Otro dato curioso del informe es el declive de Estados Unidos, que bajó hasta la posición 18. Son 5 posiciones menos que en el 2016. Entre las diversas razones, encontramos la crisis de obesidad, el abuso de sustancias y enfermedades como el estrés, la ansiedad y la depresión. Siendo uno de los países con más PBI per cápita en el mundo, debería ubicarse en una posición mucho más alta. 

La situación africana

Burundi, en el este de África, es el país más infeliz del mundo, incluso más que países como Siria. Burundi ha estado sufriendo muchas situaciones de gravedad, como guerras civiles y varios intentos de golpe de Estado. 

Entre los países más infelices del mundo, se encuentran también otros estados africanos, como República Centroafricana, con dificultades a la hora de hacer cumplir los derechos humanos. Lo siguen Sudán del Sur, Tanzania, Yemen y Ruanda. Luego, Siria. 

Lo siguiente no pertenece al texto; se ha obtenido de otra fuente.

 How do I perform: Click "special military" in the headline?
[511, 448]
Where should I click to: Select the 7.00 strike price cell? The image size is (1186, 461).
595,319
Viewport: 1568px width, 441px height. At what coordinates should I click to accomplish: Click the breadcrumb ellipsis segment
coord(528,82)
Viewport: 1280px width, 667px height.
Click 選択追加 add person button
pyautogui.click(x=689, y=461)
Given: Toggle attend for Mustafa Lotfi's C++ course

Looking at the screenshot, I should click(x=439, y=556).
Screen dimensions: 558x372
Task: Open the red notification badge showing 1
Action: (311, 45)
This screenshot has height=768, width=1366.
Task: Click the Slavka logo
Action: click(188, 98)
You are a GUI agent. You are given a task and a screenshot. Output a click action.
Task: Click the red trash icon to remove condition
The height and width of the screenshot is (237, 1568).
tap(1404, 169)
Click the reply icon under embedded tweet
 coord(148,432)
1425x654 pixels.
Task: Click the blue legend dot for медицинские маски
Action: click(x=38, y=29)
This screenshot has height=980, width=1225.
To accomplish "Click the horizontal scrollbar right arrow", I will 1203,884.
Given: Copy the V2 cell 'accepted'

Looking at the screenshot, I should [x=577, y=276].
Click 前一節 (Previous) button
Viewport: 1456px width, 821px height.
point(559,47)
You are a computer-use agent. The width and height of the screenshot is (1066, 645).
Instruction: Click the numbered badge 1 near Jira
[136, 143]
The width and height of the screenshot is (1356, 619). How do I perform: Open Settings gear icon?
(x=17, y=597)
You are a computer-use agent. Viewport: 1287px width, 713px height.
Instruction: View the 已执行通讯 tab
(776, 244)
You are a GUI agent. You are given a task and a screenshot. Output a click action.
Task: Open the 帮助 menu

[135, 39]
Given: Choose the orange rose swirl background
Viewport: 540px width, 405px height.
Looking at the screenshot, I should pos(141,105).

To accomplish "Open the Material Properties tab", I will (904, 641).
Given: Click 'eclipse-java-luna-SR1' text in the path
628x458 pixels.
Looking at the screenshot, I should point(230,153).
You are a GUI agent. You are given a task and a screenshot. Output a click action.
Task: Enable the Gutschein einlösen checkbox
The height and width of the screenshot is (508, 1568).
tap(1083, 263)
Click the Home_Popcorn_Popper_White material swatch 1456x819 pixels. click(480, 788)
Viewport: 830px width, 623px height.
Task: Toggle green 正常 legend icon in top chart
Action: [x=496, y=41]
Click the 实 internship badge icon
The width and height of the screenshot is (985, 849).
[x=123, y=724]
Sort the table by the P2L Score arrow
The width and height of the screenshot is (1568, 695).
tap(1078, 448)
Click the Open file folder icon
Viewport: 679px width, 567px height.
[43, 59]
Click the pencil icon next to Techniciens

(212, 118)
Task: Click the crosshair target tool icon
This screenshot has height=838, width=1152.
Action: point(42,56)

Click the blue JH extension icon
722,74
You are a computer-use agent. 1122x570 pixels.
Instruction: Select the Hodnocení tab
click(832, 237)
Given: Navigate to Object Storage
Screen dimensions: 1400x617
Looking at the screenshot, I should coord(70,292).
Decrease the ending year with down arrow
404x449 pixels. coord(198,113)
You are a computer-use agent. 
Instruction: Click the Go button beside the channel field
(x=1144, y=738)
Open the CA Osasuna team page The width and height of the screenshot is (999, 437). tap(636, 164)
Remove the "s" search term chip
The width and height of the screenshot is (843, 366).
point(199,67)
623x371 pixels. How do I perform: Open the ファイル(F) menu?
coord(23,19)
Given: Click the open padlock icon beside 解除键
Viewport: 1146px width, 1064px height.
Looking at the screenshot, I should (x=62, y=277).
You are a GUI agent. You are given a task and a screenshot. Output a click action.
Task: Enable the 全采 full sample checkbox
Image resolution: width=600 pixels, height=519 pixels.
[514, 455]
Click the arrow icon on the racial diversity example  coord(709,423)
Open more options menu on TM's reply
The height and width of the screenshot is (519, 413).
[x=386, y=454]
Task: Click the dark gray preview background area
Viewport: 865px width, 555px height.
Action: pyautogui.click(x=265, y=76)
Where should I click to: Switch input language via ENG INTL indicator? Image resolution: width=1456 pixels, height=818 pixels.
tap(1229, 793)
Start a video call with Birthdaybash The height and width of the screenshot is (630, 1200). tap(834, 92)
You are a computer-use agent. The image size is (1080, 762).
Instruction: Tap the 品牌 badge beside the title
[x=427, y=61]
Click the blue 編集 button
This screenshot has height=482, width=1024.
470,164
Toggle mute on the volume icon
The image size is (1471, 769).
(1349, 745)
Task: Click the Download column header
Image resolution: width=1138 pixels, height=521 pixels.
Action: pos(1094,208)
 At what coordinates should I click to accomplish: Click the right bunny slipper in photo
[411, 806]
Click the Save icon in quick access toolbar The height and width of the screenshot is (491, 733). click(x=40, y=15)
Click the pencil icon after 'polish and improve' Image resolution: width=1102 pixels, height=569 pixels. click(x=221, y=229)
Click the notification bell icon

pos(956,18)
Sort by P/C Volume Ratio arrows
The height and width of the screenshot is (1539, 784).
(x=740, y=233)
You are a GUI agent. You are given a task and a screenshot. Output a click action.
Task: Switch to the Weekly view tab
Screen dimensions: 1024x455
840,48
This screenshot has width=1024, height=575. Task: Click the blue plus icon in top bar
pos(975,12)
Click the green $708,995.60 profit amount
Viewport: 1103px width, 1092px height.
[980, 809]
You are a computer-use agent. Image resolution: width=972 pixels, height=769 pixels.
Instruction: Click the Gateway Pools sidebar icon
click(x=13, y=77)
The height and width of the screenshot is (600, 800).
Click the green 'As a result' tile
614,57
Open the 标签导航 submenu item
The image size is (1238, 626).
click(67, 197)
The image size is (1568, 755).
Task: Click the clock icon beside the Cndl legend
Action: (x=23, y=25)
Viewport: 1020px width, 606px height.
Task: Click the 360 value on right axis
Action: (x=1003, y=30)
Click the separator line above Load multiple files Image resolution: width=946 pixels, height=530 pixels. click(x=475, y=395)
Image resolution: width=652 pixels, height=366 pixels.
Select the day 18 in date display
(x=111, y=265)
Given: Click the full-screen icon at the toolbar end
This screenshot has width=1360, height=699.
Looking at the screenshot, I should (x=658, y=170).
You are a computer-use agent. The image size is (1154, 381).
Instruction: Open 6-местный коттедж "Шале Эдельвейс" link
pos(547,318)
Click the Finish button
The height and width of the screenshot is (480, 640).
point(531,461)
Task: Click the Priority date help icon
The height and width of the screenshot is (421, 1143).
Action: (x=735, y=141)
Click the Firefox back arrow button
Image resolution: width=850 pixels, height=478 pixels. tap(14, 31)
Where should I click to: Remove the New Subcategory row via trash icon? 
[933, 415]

El feliz caso de Finlandia

«El PBI per cápita de Finlandia es más bajo que en los países nórdicos vecinos y es mucho más bajo que el de los Estados Unidos», señala Meik Wiking, director del Instituto de Investigación de la Felicidad, con sede en Dinamarca. «Los finlandeses son buenos para convertir la riqueza en bienestar». 

Con menos dinero que muchos países, los finlandeses están obteniendo más felicidad que nadie. ¿Cuáles son las posibles explicaciones de este fenómeno? 

Oulu una hermosa ciudad de Finlandia 4
Flickr/villoks

Política en Finlandia

«En los países nórdicos en general, pagamos algunos de los impuestos más altos del mundo», añade Wiking. «Pero tenemos un amplio apoyo público para hacerlo, porque la gente ve a los impuestos como inversiones en la calidad de vida de todos. La salud gratuita y la educación universitaria son un gran avance en lo que respecta a la felicidad». 

Limitar la miseria

«El secreto nórdico de la felicidad radica en su capacidad para limitar la miseria», le indicó Wiking a The HuffPost.

«No significa que Finlandia sea una utopía, ni que los finlandeses nunca sean infelices. [...] Tienen menos personas con niveles bajos de felicidad en comparación con el Reino Unido o los EE. UU.». 

Educación

Por otro lado, el modelo finlandés de la educación es admirado en todo el mundo. En Finlandia, los niños comienzan a ir a la escuela a los 7 años, van menos horas, hacen menos deberes y realizan tareas más divertidas. La escuela «no debe ser asumida como una tarea agotadora y desmotivante». 

Por otro lado, la infraestructura de las escuelas ha cambiado, con el fin de acompañar esta visión. La idea es que las aulas no sean más cárceles amuralladas, sino espacios luminosos, abiertos y flexibles. 

ninos escuela
Joana Lopes via Shutterstock

La felicidad en los detalles más simples

Coco Wu, una inmigrante china de 23 años que vive en Finlandia, habló con The HuffPost sobre la vida en Finlandia.

«Creo que las personas en Finlandia son más felices porque entienden que la esencia de la vida puede ser muy simple», dice Wu. «Pueden disfrutar de la simplicidad de la vida y no codiciar más». 

«Es una sociedad muy equitativa, con altos ingresos y altos impuestos. La igualdad de género también es muy alta», añade. «Tengo mucha libertad para decidir qué estudiar, puedo discutir con mis profesores, la gente te escucha y respeta tu opinión. Y la sociedad de verdad es muy tolerante con los extranjeros».